DATASET EXTRACT below:

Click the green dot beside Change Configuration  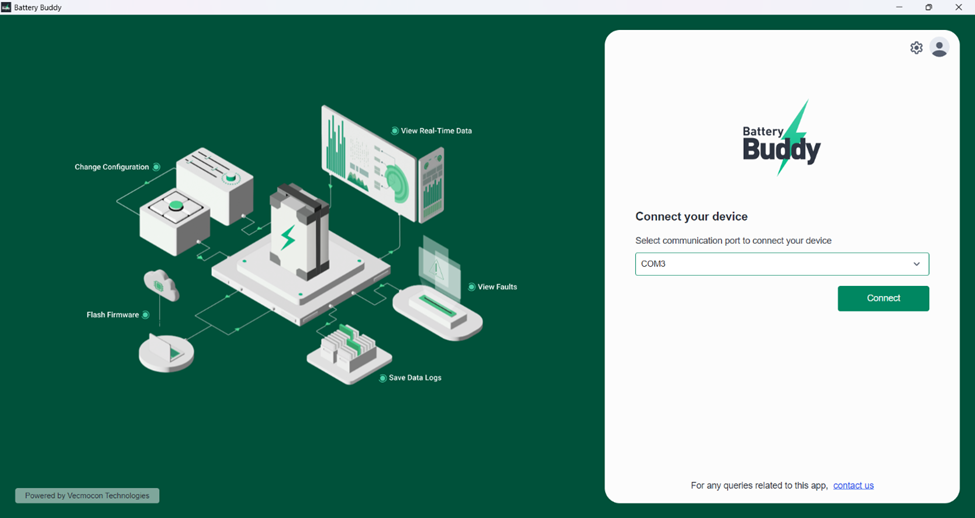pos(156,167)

End of DATASET EXTRACT.
DATASET EXTRACT below:

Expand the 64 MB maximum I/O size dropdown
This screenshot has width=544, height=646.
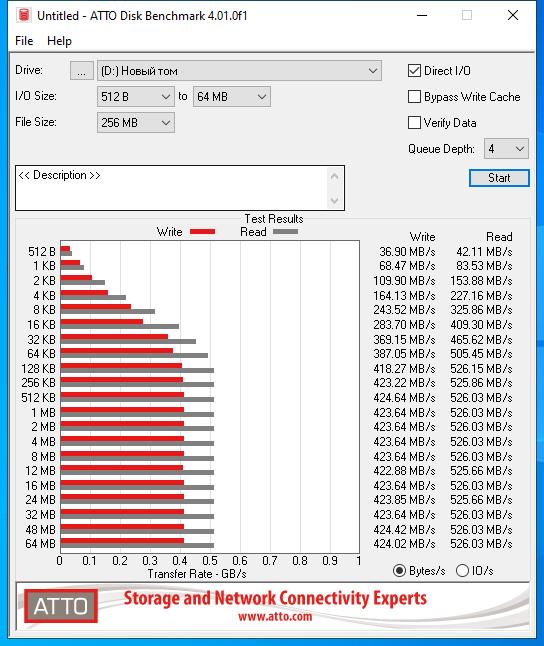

End of DATASET EXTRACT.
DATASET EXTRACT below:

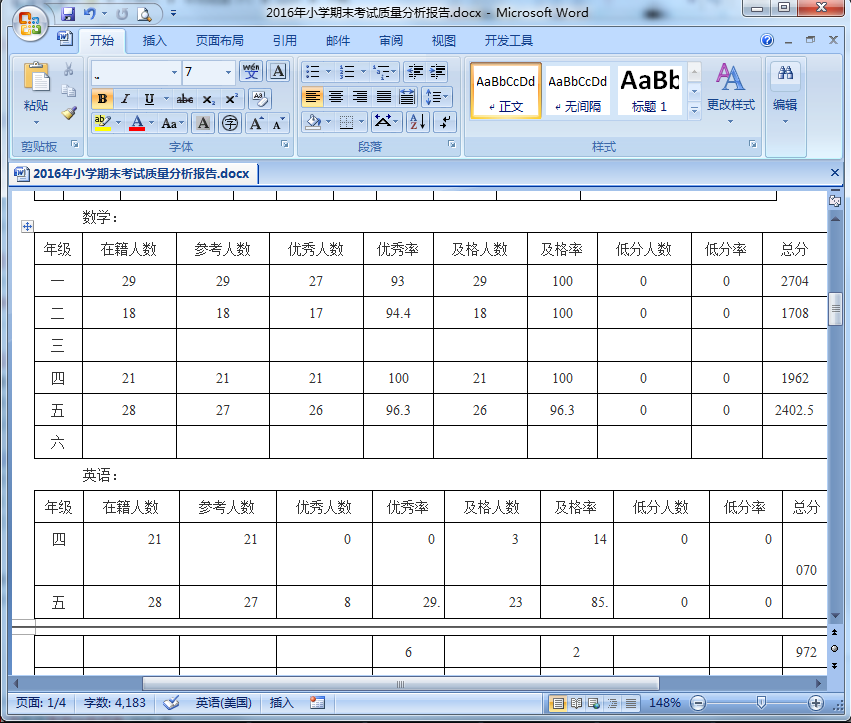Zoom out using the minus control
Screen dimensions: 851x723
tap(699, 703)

End of DATASET EXTRACT.

* WORK REQUIRED *
From the data above, output only the lines between the line containing "Expand the 64 MB maximum I/O size dropdown" and the line containing "This screenshot has width=544, height=646.", inclusive, exactly as written.

* EXPECTED OUTPUT *
Expand the 64 MB maximum I/O size dropdown
This screenshot has width=544, height=646.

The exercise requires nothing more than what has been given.